学生がデザイン・開発した環境センサ組込みデバイス
参加学生の竹澤諒さんは「自分たちのアイデアを形にした作品が、国際的にどのような受け止め方をされるかという点が一番の関心事でした」と話す。指導教員の都築啓太准教授によれば、開発にあたっては誰にとっても分かりやすく、使ってみたいと思える形に仕上げることを意識したという。「コンテストでは技術の高さだけでなく、その技術がどのような課題を解決し、どのような価値をもつのかを伝える必要があります。システムの機能面に加えて、ソフトの画面の見え方や授業での体験の流れなどを分かりやすく説明できるよう改善を重ねました」
チームメンバーはそれぞれ得意分野が異なる。
「メンバーの役割分担を明確にして互いの進捗や課題を共有し、試作品を何度も確認・修正していきました。相手に伝わるかどうかという観点で見直しを繰り返したことが、完成度の向上につながったと感じています」
参加学生の鈴木幹太朗さんは「当初、誰にどのように使ってもらうかがイメージできていませんでした。小学校で実証実験を行う目標ができてからは、どうしたら児童に分かりやすく使いたいと感じてもらえるかという方向で考えることができました」
コンテスト参加を通じて学生は、国際的な場で自分たちの成果を説明し、相手に伝える力が大きく伸びたと都築准教授は感じている。

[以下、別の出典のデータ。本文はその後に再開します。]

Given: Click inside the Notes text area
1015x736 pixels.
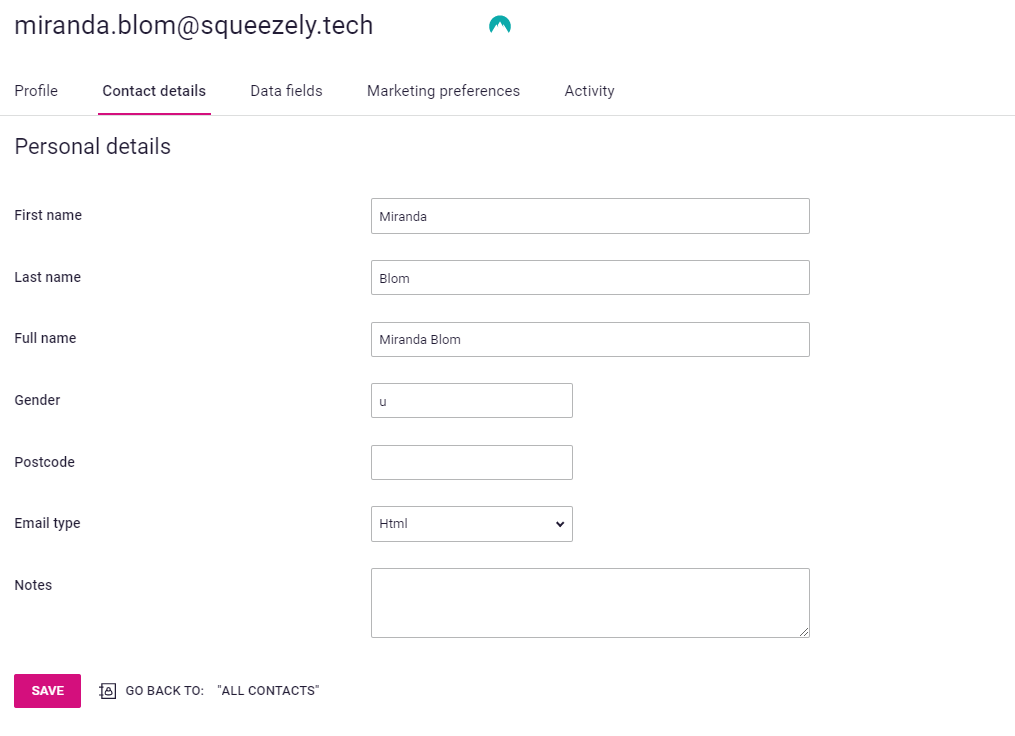Looking at the screenshot, I should [x=590, y=603].
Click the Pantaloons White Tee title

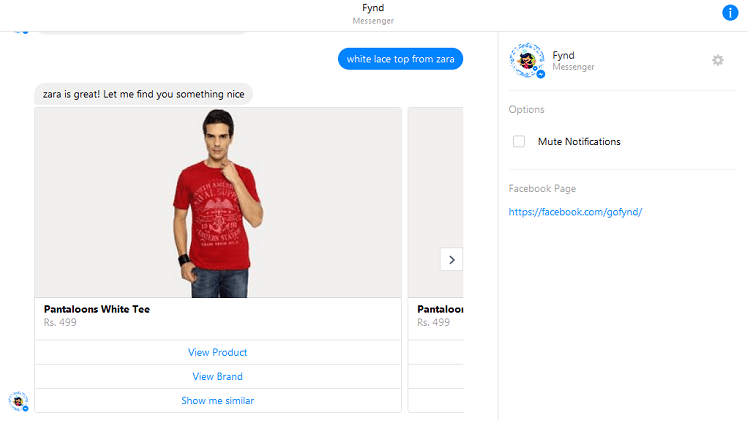pos(97,309)
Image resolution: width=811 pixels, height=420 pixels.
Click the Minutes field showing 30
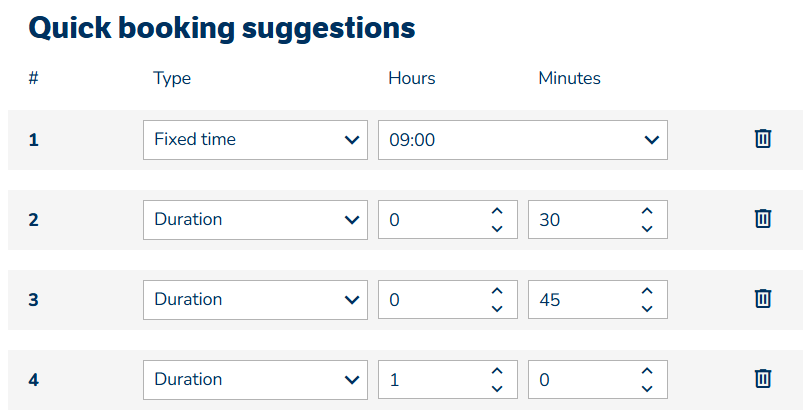580,220
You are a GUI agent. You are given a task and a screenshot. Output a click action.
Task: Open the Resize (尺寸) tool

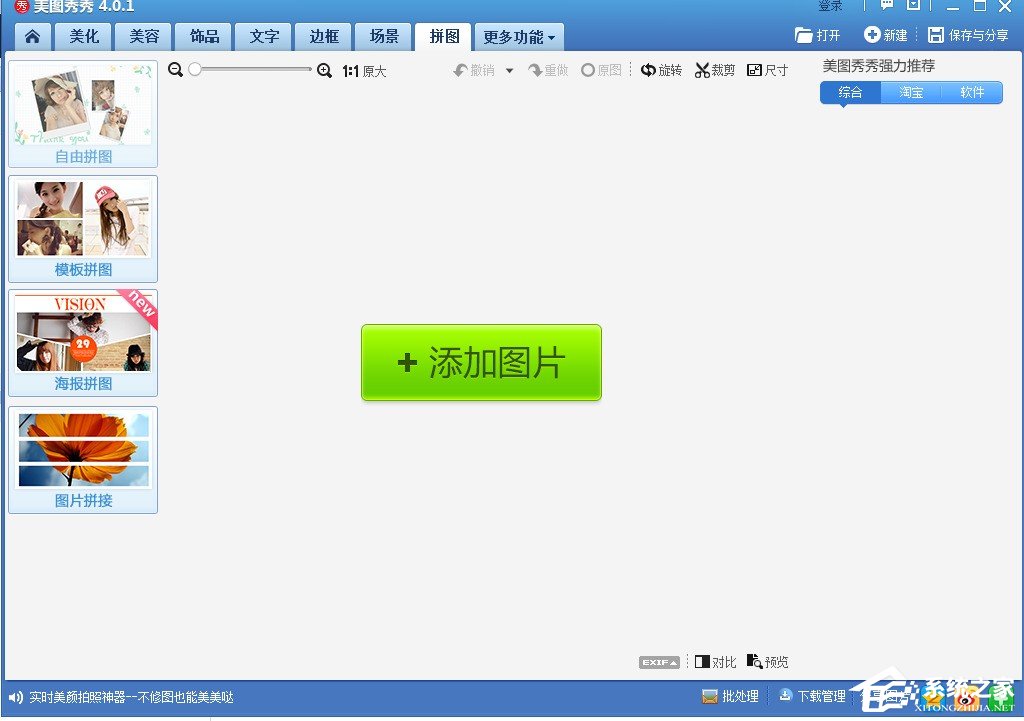[767, 70]
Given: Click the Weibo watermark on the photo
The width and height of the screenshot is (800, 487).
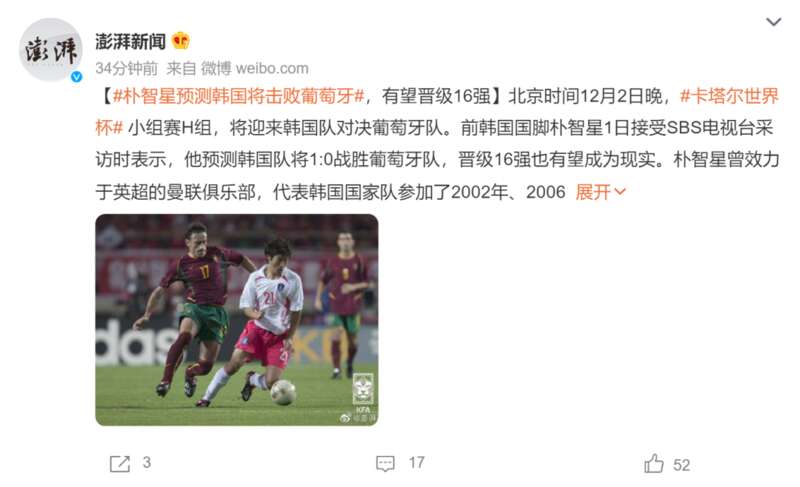Looking at the screenshot, I should 358,418.
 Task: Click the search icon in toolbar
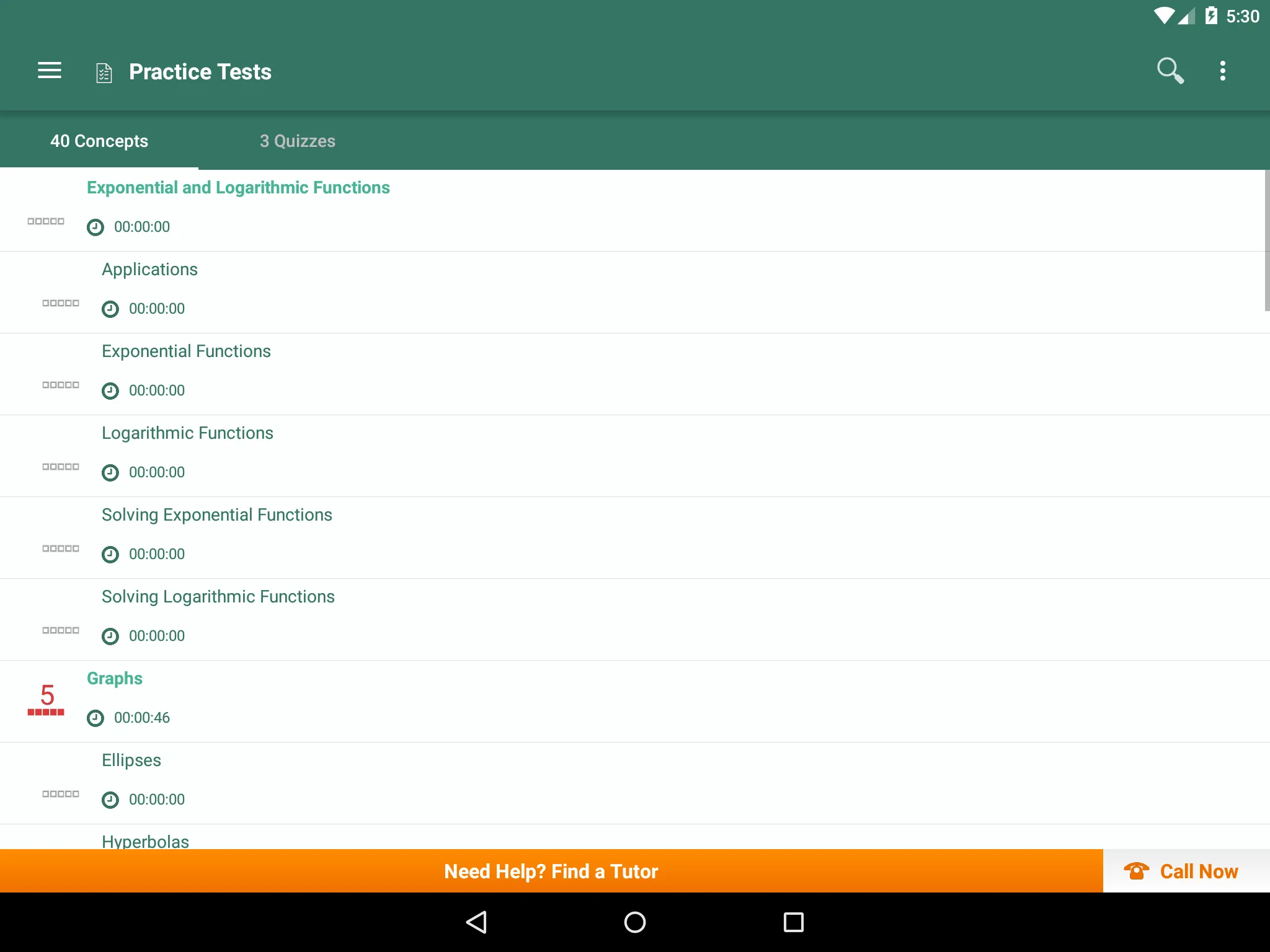tap(1170, 71)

「普段の授業や校内活動では、相手も分かっている前提で話すことも多いのですが、国際コンテストでは異なる文化的背景や価値観をもつ相手に対して、論理的かつ簡潔に説明する必要があります。これは非常に大きな学びでした。また、社会にどう役立つのか、どう見せれば伝わるのかを考えることで、技術を社会につなげる視点も育ったと思います」
海外の参加者と交流するなか、自分たちの現在地を客観的に知り、自信をもっていい部分とさらに伸ばすべき部分の両方を実感。成長につながる経験となった。
「日本語でも自分たちの価値を理解してもらうのは難しい。英語でプレゼンや質疑応答を行い、賞をいただけたのは自信になります」(竹澤さん)
「自分たちのシステムをどれだけよく見せるかが審査の鍵になると考えていました。英語によるプレゼンでしたが、自信をもって多くの人にシステムの良さを伝えることができたことが賞にもつながり、自分の力にもなりました」(鈴木さん)
都築准教授によれば、現在の高専生は非常に柔軟で吸収が早く、デジタル技術への親和性が高いという。「今の高専生は自分たちで課題を見つけ、チームで形にしていく力を伸ばしていくことができます。適切な環境ときっかけがあれば、非常に大きく成長できるポテンシャルを持っています」
高専は従来から実践的技術力の高さが社会から評価されてきた。今後はそれに加え、国際性、課題発見力、発信力、社会実装まで見据える視点がますます求められる。
「社会の課題は複雑化しており、単に技術を知っているだけではなく、その技術を使って何を実現するのか、誰のために役立てるのかまで考えられる人材が必要です。高専は年齢的に早い段階から専門教育を行い、ものづくりや実験、チーム活動を重ねていく教育機関ですので、こうした人材育成と非常に相性がよいと考えています」
今後は地域連携や企業連携、国際交流をさらに進め、社会や世界と接続しながら学ぶ場を増やしていく考えだ。